The very high concordance of monozygotic twins for schizophrenia is liable to prove the high importance of genetic factors, while it does not exclude accessorial environmental influences in its etiology.
A simple recessive inheritance, which seemed to be outruled by most authors, appears now to be possible according to Garrone (1962). Other authors (Slater, Böök) pleaded for irregular dominance of major genes with or without single accessory genes, and others even for an unspecific polygenic origin.
The term “ schizoid ” is vague and does not correspond to a satisfactorily clear conception either clinically or genetically.
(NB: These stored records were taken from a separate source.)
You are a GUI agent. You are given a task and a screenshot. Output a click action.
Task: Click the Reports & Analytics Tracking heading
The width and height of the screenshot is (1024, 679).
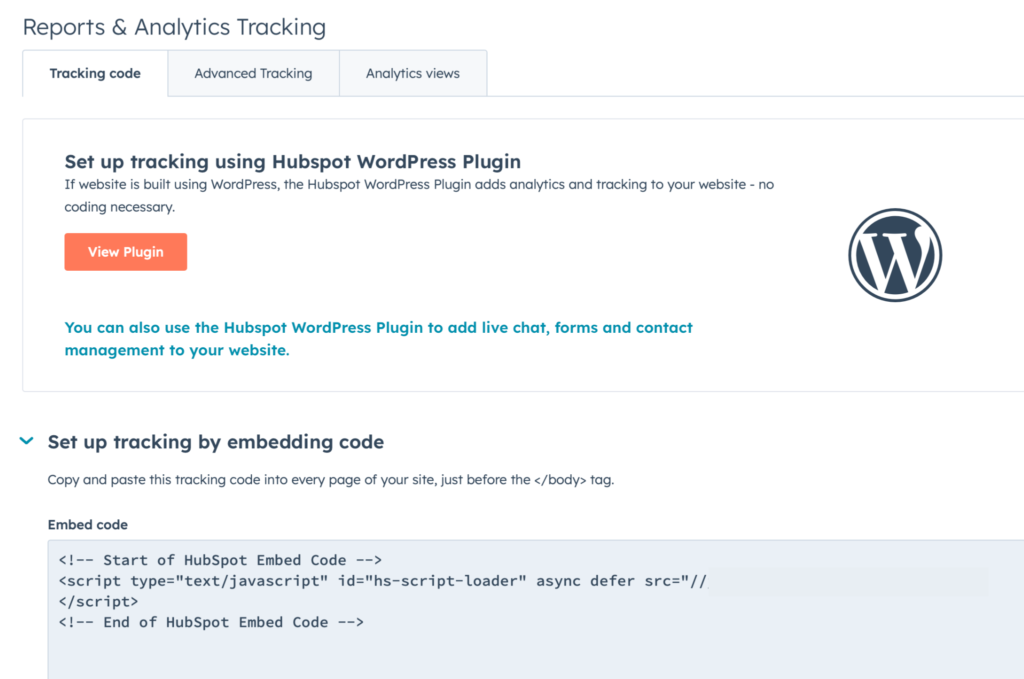coord(174,27)
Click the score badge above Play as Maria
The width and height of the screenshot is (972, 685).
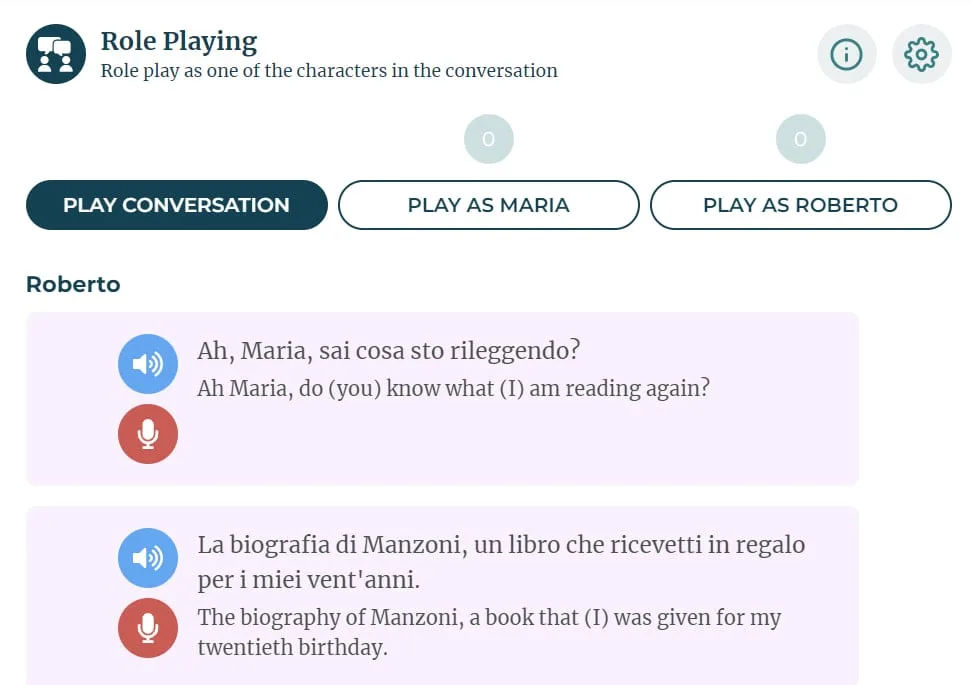tap(488, 139)
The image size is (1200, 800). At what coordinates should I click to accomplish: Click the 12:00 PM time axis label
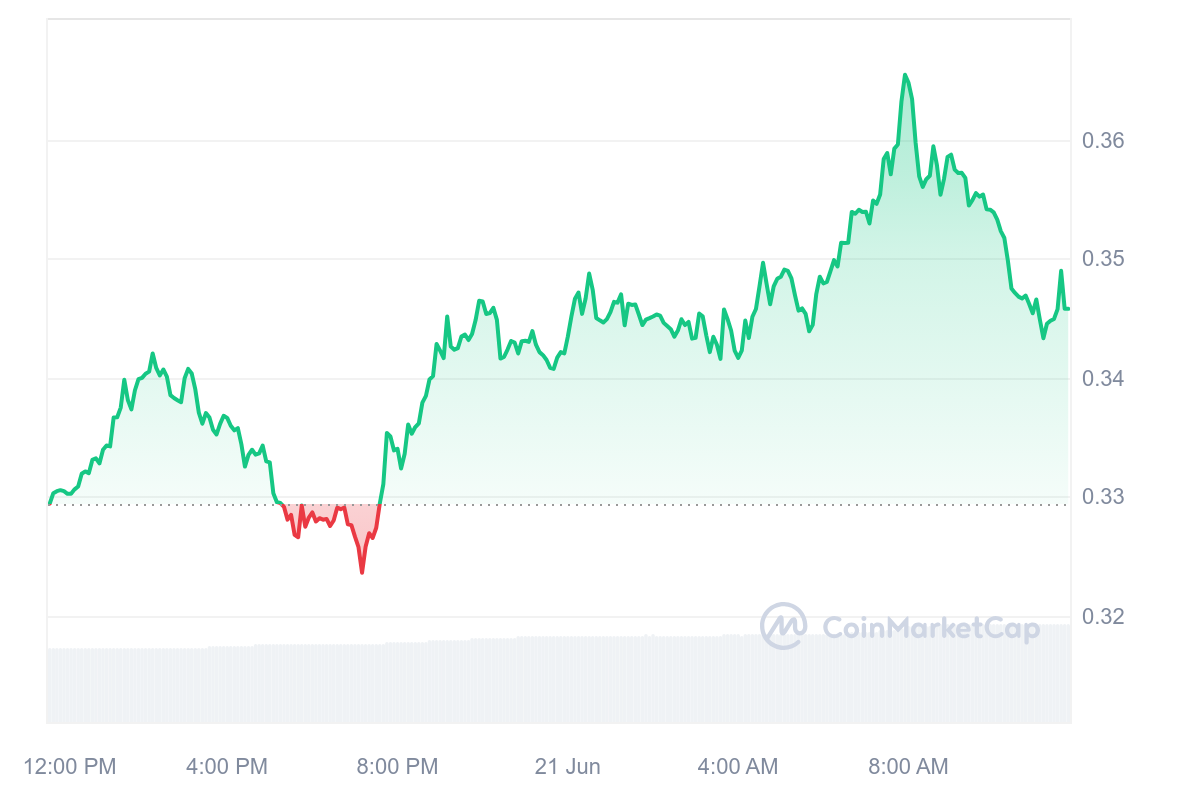click(69, 767)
It may be the incomplete expression of a disposition to schizophrenia and more often that of a recessive gene in heterozygotic state or an incompletely dominant gene. Schizoid features which have been observed twice in children with trisomy-22 are not likely to have anything to do with schizophrenic psychoses.
Most probably the schizophrenias are heterogenic, but not with regard to clinical variations such as hebephrenia, catatonia, dementia simplex or paranoides. At any rate, we should not rely too much on the empirical hereditary prognosis.
The study of the occurrence of schizophrenia in isolates has the advantage that we have to do mostly with one and the same biotype and that we are able to trace the presumable genes throughout 8 and more generations. On the other hand the number of character-bearers is numerically limited.
In an isolate of eastern Switzerland with about 400 individuals of a highly inbred and fertile population, the frequency of schizophrenia is at least 1.75%. There are accumulations of the trait in some families and collateral lines. The oldest cases of presumable schizophrenics go back a hundred years; the more recent ones were or are interned in the two Cantonal asylums. The diagnoses in their records were controlled by prominent Swiss psychiatrists. Among the parents and sibs of those schizophrenics only a few can be judged as “ schizoid ” at a psychopathic degree.
The parental consanguinity of our propositi is about three times higher than the average of this population, which also contains 3.5% of undifferentiated oligophrenia being low-grade in 1%. The frequency of both schizophrenia and oligophrenia does not account at all for the relatively high number of 5 so-called “ Pfropf-schizophrenias ” (i. e., combinations of schizophrenias with inborn mental deficiency); however, Larsson and Sjögren found the same in a Swedish isolate.
While the 14 cases of sure or most probable schizophrenia in our isolate do not clearly show a monomeric recessive inheritance (since Weinberg's sibmethod gives a =10.4% and Bernstein's a priori-method a P = 3.0%), the undifferentiated oligophrenia of all degrees most probably depends on one specific simple recessive gene. It is not unlikely after all that the schizophrenias be inherited in the same way in this population, provided there is a considerably reduced manifestation of a mutated autosomal gene.